◆ **Data to examine**:
:::

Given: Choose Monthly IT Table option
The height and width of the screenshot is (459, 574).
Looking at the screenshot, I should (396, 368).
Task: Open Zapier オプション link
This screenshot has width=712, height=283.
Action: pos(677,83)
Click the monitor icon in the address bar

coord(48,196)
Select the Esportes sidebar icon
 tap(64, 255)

:::

◆ **Task prompt**: Your answer should be exactly the lines of the material above, starting at the one that holds "Task: Open Zapier オプション link" and ending with the last.

◆ **Response to the exercise**:
Task: Open Zapier オプション link
This screenshot has width=712, height=283.
Action: pos(677,83)
Click the monitor icon in the address bar

coord(48,196)
Select the Esportes sidebar icon
 tap(64, 255)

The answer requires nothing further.